Microsoft supports X.509 certificates to boost device-level IoT authentication

Microsoft announced on Tuesday support for X.509 certificates to enhance device-level authentication. X.509 certificates are considered the gold standard for exchanging information between two parties – for example, a connected device and a cloud platform – with cryptographic safeguards that allow businesses to be alerted to any potential exposure to information in transit.

With Azure IoT support for X.509 certificates, an IoT device can now store a private key locally, and an associated device X.509 certificate generated to identify the device to Azure IoT Hub before the information is transmitted. The benefit to customers in industries such as manufacturing, healthcare and smart cities is that device identity can be transmitted safely and securely from the edge to the cloud while maintaining integrity.

Clients can use any X.509 certificate to authenticate a device with IoT Hub, including an existing X.509 certificate that a device may already be associated with it. The device can use this certificate to authenticate with IoT Hub. A self-generated and self-signed X-509 certificate. A device manufacturer or in-house deployer can generate these certificates and store the corresponding private key (and certificate) on the device. Users can use tools such as OpenSSL and Windows self-signed certificate utility for this purpose.

Alternatively, CA-signed X.509 certificate can be used to identify a device and authenticate a device with IoT Hub. A device may either use a X.509 certificate or a security token for authentication, but not both.

Microsoft developed its IoT security based on enterprise expertise, recommending that businesses adopt a defense-in-depth strategy that layer multiple security features to mitigate the risk of any one security technology being compromised.

Like IoT itself, which relies on a broad ecosystem of technology providers, partners and companies to bring solutions to life, we believe that securing an IoT infrastructure end-to-end requires the collective efforts of device manufacturers, operators, integrators, solution developers and individuals or business deploying IoT.

Microsoft is working with customers to enable security best practices, including tools to ensure devices, assets and data are secure.
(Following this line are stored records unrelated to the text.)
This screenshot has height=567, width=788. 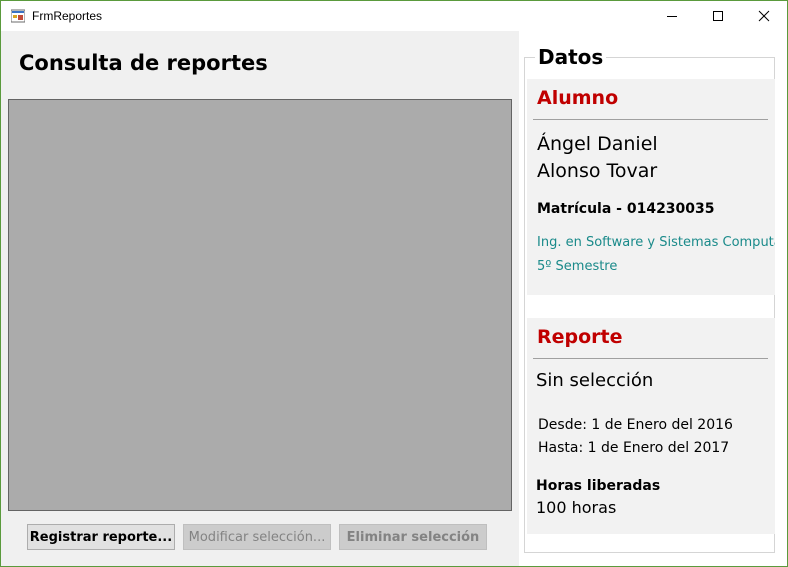 I want to click on minimize-icon, so click(x=672, y=16).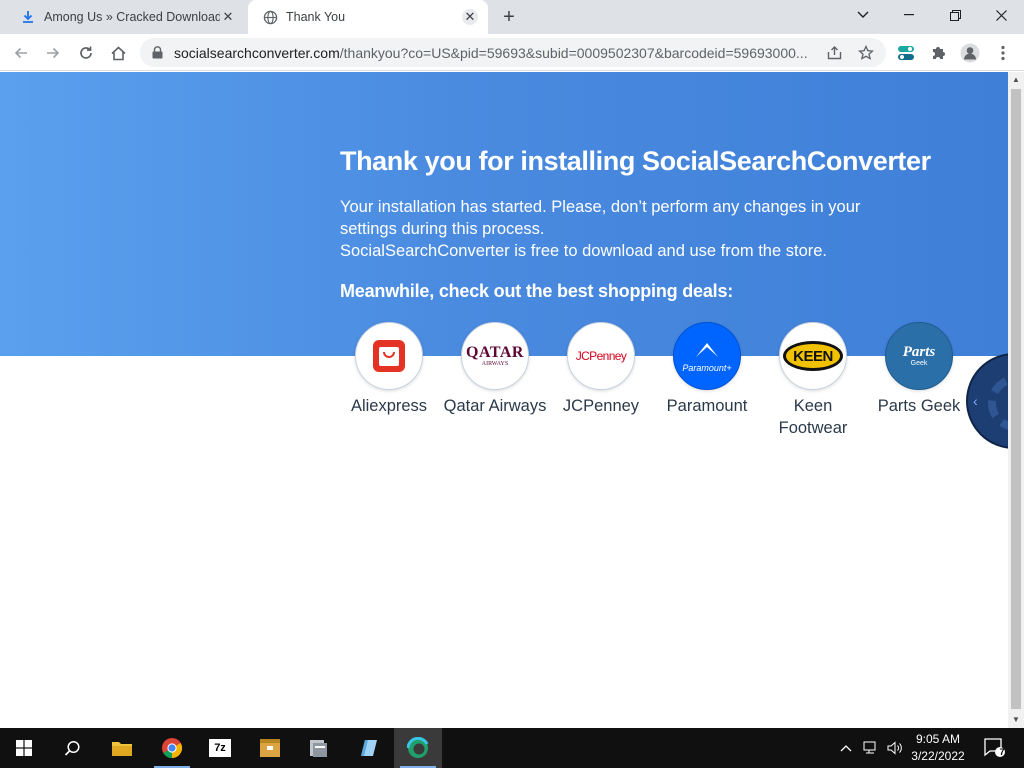 The width and height of the screenshot is (1024, 768). I want to click on deal-keen-footwear: KEEN Keen Footwear, so click(813, 380).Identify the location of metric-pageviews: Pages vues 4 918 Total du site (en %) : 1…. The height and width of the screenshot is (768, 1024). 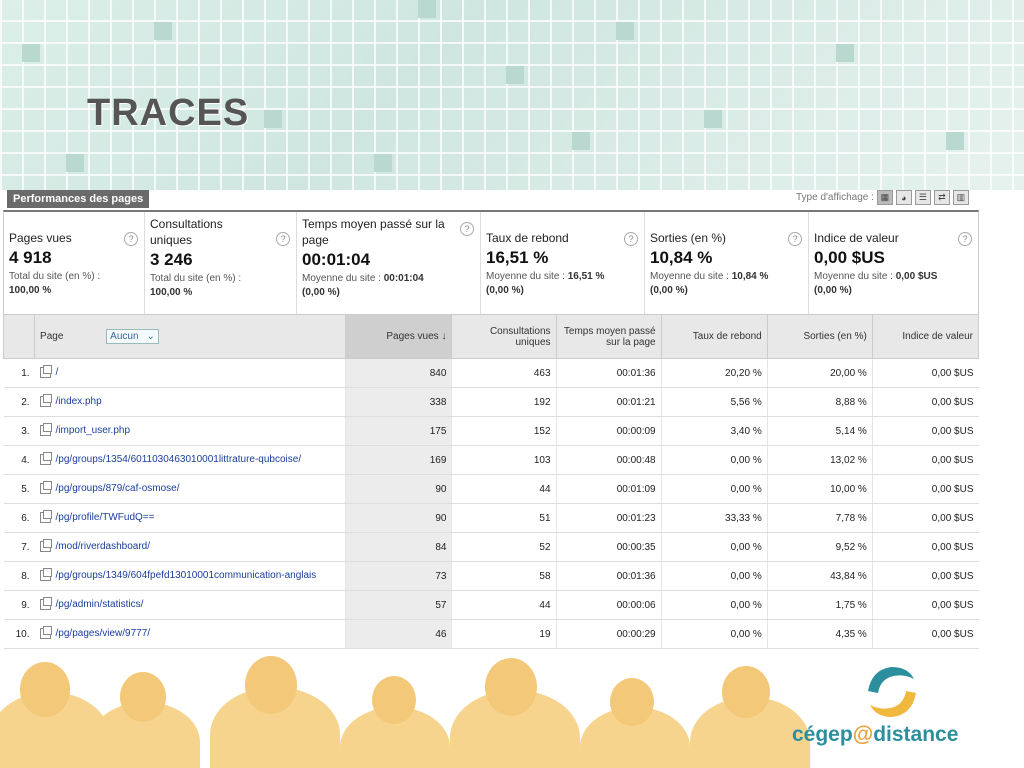
(74, 263).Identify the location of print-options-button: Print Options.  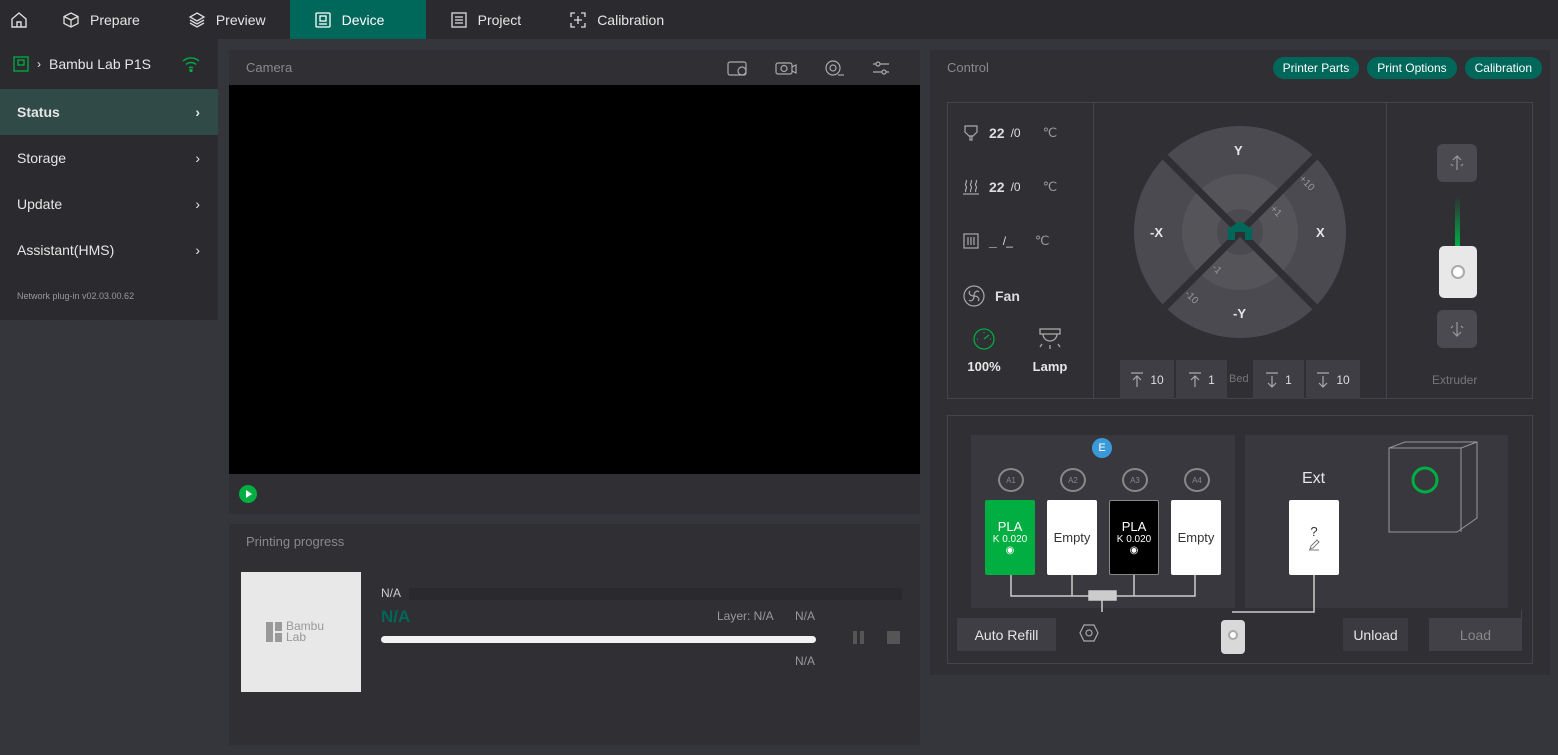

The company believes in proactively sharing its security approach and have published a number of whitepapers that provide detailed information about its approach to security architecture and features.

The various views taken by the software giant include security from the ground up – a high level look at what Azure provides in terms of architecture and features for security; and an introduction to Azure IoT features for securing IoT infrastructure; security best practices that include a collection of best practices for securing an IoT infrastructure; and, security architecture – a look at the IoT architecture entirely built around threat modeling. The document introduces threat modeling and walks through an actual threat model for the Azure IoT reference architecture.

Microsoft also published an easy-to-read primer on Azure IoT Hub security features called ‘Securing your IoT’ deployment. The distributed nature of the Internet of Things, which can span individual homes, corporate buildings and even geographies, combined with the sheer scale at which many IoT devices are deployed, make security one of the key considerations when adopting, designing and deploying IoT.